- [Prompt 1]
In the hiking account below, how long did it take to cover the first 4 km of the pass?
- [Prompt 2]
List every route option the hiking account below says was considered for crossing the high pass between Tasersuaq and Kangerluk.

- [Passage given]
[BEGIN]

The following morning and we were out fishing on the bend again. The fish were particularly suicidal that morning, but every time we reeled on in we decided it was too large to justify as breakfast. Four released fish later we gave up and let them be.
A short paddle took us around the lake to the start of the pass to Kangerluk Fjord. It was here that we realised how much we were about to suffer! In front of us stood a seemingly endless thicket of birch trees which had so nearly beaten us the week before.
Now restocked with food our packs were brutally heavy. Harsharn, unable to even balance correctly resorted to an additional front pack to help balance the weight. He looked ungainly, particularly with the full length paddle, but it did the trick.
This high pass between Tasersuaq and Kangerluk was incredibly beautiful. With high rock walls on all sides and an azure river winding its way through green pasture it was hard to imagine a more stunning scene. Yet it didn’t give up its secrets easily. We were often left guessing at what the best route might be: A direct line from A to B? Follow the river? Zig-zag between patches of cottongrass? Go high onto the slopes? In the end we did a mix of all of them but once again, the defining experience was forcing our way through birch trees at a painstakingly slow speed. We covered the first 4 km in 4 hours.
As we hiked through this mountain paradise I couldn’t help but wish we had more time. You could have spent a week photographing this valley alone. In the image above you can just about make out waterfalls which were pouring from a lake at the head of one of the side valleys. Oh for the time and energy to have gone there!
Arriving tired we set up camp and planned a short hike for sunset. Heading up the walls of the pass we found little enthusiasm for going higher and, in a somewhat enclosed situation, enjoyed a remarkable sunset without taking a single photo!
The following day a quick glance at the map was all it took to suggest that our route down to the fjord on the opposite side would be easier than the previous day, and so it proved. A short climb over some old snow was followed by a quick descent onto a comparatively flat pasture – a hanging valley above the fjord below. Even better, a strong breeze was blowing and for once we were completely insect free – BLISS!

[END]

- [Data shown]
[BEGIN]

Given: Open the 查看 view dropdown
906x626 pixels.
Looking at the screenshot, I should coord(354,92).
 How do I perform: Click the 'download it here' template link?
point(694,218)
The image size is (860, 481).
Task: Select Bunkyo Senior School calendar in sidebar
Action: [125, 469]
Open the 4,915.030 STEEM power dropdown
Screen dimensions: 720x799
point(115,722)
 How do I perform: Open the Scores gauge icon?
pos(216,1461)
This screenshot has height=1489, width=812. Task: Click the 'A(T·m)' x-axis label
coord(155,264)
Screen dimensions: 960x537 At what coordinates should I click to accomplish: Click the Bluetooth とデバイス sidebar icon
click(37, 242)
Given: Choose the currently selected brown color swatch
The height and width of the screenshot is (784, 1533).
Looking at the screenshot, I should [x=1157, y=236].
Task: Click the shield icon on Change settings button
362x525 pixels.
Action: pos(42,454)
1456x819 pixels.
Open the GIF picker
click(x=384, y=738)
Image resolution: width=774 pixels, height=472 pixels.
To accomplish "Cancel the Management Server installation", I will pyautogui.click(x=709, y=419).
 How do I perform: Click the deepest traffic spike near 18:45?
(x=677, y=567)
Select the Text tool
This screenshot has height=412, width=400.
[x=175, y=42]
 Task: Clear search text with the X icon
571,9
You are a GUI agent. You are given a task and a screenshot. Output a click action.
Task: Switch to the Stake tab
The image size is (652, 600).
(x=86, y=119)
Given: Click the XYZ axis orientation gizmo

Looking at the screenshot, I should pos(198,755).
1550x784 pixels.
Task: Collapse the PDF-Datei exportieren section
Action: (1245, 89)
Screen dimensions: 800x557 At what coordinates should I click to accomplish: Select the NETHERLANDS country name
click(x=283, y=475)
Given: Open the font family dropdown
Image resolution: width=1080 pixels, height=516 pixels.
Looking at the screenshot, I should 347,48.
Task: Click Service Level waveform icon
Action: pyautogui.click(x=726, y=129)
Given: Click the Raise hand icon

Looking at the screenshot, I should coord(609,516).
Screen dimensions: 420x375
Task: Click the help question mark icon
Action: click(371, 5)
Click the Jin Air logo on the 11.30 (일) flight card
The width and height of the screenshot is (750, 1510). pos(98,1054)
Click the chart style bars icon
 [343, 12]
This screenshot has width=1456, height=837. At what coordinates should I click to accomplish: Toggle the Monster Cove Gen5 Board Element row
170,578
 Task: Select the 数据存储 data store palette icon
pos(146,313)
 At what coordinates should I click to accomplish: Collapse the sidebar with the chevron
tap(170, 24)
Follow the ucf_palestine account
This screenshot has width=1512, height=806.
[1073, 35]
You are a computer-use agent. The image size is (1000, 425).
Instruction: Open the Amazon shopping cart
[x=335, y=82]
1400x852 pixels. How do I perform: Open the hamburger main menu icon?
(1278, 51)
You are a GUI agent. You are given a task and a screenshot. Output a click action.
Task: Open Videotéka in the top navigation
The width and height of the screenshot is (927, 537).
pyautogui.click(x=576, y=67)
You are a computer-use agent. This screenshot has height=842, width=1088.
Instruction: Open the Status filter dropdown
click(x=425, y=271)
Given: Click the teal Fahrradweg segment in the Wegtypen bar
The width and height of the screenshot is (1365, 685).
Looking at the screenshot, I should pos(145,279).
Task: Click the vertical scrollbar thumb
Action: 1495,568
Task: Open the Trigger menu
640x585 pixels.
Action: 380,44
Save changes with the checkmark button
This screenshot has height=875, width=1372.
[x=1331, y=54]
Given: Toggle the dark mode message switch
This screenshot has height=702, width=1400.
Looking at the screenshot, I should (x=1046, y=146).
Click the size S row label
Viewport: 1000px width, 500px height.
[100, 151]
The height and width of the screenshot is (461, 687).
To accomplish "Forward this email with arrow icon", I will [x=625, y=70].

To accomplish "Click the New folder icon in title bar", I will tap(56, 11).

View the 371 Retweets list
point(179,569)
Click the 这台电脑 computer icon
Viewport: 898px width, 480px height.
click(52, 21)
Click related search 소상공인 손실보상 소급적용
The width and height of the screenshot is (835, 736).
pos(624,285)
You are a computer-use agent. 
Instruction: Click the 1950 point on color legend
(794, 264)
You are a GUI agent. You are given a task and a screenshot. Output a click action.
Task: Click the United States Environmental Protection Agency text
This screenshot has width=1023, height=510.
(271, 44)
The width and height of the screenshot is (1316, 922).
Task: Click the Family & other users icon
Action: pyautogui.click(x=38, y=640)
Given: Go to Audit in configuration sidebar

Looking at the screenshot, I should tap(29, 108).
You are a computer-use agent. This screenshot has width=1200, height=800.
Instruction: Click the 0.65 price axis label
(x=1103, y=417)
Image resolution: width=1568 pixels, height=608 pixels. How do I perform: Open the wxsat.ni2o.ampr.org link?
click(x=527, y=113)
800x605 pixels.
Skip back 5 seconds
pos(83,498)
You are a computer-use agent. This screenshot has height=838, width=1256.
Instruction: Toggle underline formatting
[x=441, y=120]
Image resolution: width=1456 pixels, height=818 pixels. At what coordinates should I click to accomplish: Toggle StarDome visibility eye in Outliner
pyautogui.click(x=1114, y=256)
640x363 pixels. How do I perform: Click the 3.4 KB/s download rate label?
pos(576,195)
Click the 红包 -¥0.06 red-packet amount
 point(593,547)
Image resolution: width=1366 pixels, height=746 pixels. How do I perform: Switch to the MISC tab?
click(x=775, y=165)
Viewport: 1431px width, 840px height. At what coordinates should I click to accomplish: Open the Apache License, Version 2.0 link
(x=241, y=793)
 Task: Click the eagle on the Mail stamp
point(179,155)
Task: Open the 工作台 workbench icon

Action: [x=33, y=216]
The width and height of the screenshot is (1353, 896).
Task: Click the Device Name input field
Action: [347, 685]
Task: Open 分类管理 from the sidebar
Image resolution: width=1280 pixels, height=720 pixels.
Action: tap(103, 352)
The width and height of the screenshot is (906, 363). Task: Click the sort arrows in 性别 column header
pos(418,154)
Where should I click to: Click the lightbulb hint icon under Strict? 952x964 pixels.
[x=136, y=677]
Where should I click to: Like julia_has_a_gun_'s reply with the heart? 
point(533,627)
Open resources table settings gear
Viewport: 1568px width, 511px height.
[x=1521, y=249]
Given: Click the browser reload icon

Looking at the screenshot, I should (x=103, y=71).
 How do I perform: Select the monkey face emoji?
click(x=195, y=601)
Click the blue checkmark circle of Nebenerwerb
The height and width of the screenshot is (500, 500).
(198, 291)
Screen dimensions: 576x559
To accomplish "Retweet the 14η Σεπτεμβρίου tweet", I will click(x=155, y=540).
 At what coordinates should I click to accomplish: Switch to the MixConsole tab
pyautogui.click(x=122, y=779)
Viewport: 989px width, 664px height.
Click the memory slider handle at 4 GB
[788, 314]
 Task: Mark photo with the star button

[END]

- [Full solution 1]
4 hours

- [Full solution 2]
- A direct line from A to B
- Follow the river
- Zig-zag between patches of cottongrass
- Go high onto the slopes